## [Righe di input]
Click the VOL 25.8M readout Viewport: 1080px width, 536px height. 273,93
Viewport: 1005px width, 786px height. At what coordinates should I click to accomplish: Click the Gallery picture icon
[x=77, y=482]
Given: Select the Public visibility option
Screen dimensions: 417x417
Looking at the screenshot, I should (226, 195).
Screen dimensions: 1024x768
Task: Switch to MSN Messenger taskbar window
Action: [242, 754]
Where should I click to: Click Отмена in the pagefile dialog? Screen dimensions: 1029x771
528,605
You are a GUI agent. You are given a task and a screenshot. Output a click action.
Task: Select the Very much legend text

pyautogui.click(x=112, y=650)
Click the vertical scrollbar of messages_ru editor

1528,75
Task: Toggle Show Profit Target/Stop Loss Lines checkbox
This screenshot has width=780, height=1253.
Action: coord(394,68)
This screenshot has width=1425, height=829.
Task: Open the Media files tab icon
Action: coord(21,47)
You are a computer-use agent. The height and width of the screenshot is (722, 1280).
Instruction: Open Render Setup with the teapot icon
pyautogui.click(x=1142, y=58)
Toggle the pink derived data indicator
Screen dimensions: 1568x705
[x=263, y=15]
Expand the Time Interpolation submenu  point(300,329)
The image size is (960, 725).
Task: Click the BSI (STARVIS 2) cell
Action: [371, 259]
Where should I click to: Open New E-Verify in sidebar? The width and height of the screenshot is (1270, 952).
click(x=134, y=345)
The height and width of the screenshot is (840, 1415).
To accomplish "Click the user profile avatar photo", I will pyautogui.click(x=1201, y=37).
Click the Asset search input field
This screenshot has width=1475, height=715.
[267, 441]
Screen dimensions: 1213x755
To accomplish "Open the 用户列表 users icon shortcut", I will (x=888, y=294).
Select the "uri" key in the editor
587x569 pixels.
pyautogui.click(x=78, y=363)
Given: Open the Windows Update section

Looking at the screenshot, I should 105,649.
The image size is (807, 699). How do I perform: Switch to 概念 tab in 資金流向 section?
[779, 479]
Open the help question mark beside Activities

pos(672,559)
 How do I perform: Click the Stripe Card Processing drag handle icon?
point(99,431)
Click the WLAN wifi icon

## [Breve esercizio]
Filtra i record qui sopra e copia ogni riga che contiene la parola "This".

## [Risultato qui sotto]
This screenshot has width=780, height=1253.
This screenshot has width=1425, height=829.
This screenshot has width=1475, height=715.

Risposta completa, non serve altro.